Forecast calls for lake levels not seen since 1991's Christmas Flood

October 17, 2018 - 2:17 pm

AUSTIN (KJCE) -- Lake Travis is continuing to rise, as a historic flooding event continues to build across the Highland Lakes chain.

Lower Colorado River Authority General Manager Phil Wilson says the lake is forecast to rise to a level somewhere between 705 and 710 feet by Friday, possibly even challenging the all-time record high of 710.44 feet recorded during the Christmas Flood of December 1991.

Mansfield Dam's spillway is at 714 feet, at which point any additional water would flow uncontrolled into Lake Austin.

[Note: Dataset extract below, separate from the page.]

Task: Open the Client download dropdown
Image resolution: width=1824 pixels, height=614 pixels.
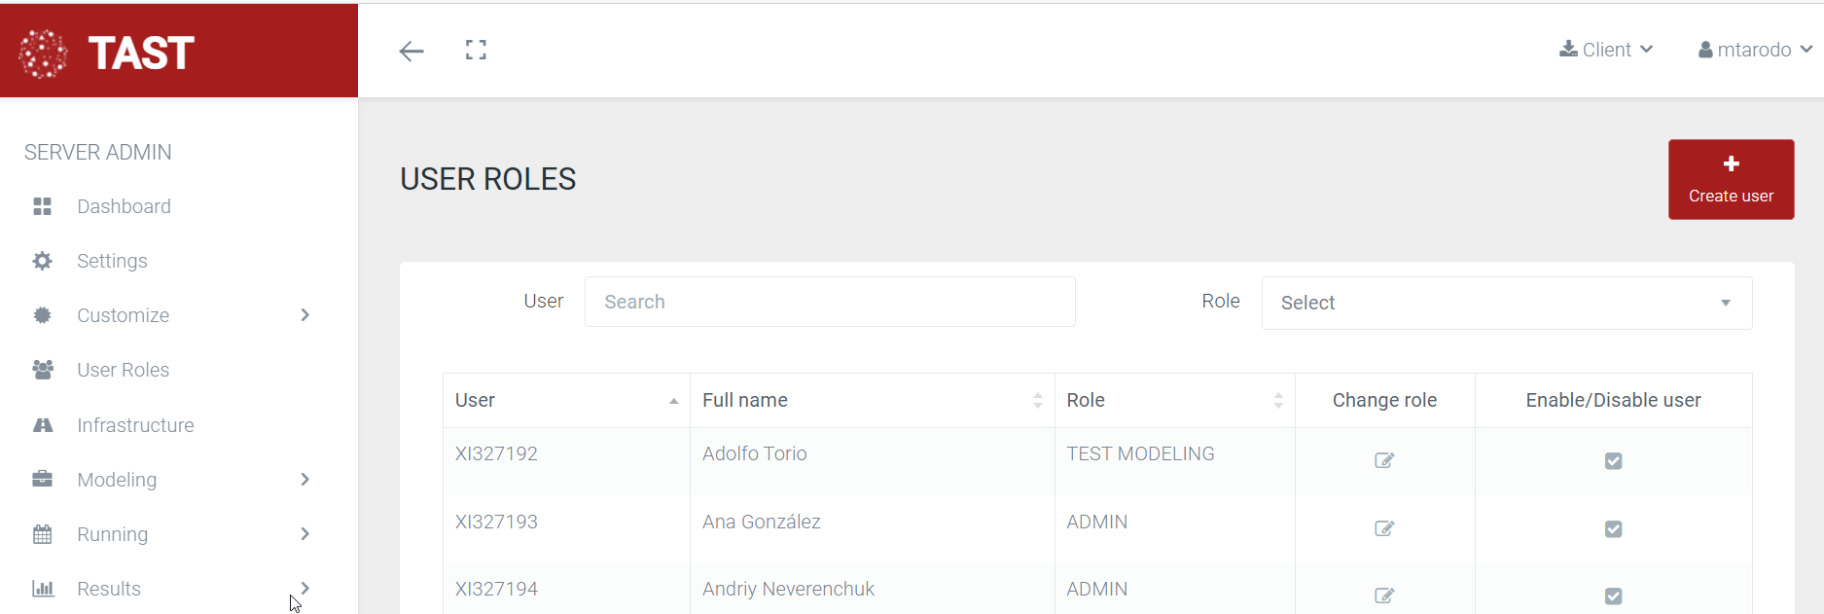Action: [1606, 50]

"This is a historic flood," Wilson said. Lake Travis has risen 21 feet since noon on Tuesday, and is already at the sixth highest level on record. Just shy of 700 feet puts the lake at 132 percent of its "full" capacity of 681 feet.

At 700 feet, many homes in the Graveyard Point area of Lakeway are flooded, with some flooded up to their roofs in up to 12 feet of water. A crest of 710 feet would significantly affect hundreds of homes in the area.

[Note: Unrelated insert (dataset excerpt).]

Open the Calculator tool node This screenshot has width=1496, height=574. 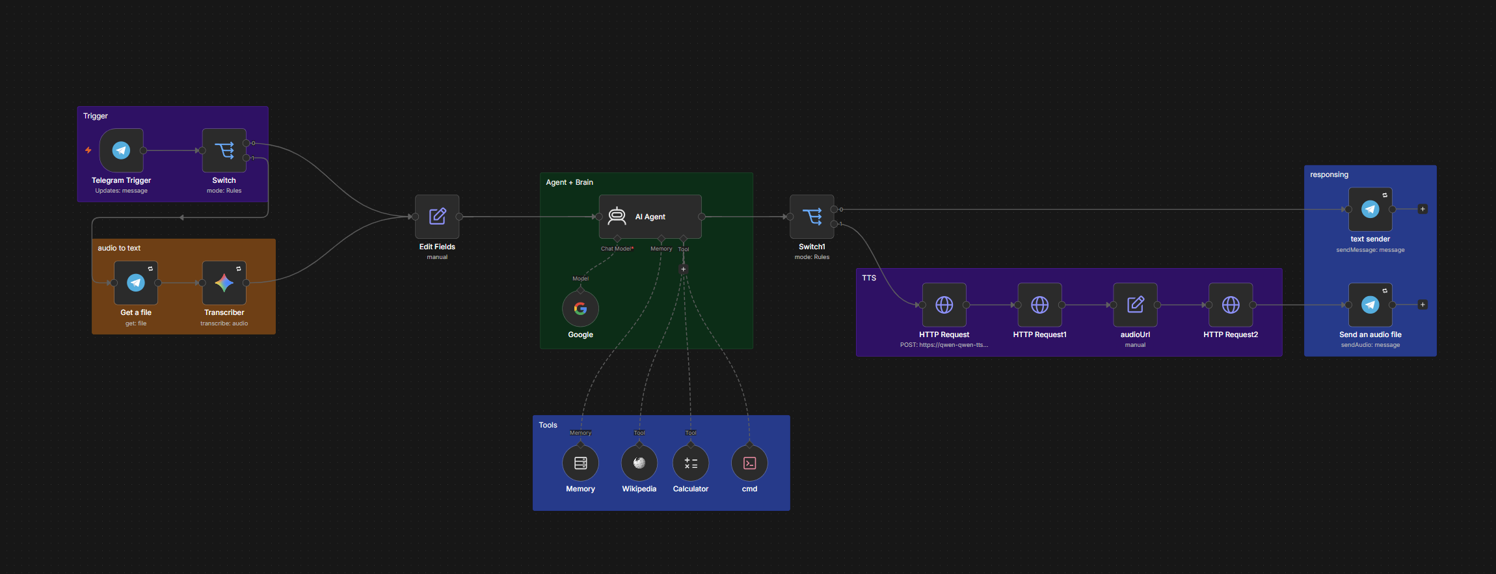click(691, 463)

Officials say residents with interests along the lake - and downstream along the Colorado River - need to be aware of changing conditions as water is moved through the watershed.

Upstream at Lake Buchanan, officials are having to open additional flood gates as the lake is full at 1,018 feet and has no overflow flood pool like Lake Travis does. Therefore, officials say, water must be released downstream to protect Buchanan Dam. Rainfall continues in the northwest portion of the Hill Country, which is flowing into Buchanan, officials say.

Four floodgates are currently opened at Mansfield Dam, and officials say they expect to have to open four additional floodgates in the next 24 hours. That would set a record for Mansfield Dam, where the the previous record was six gates in 1957 when Lake Travis rose to 707.38 feet. The dam has a total of 24 gates.

Wilson says that Lake Travis has captured more water in the last week than the City of Austin typically uses in four years.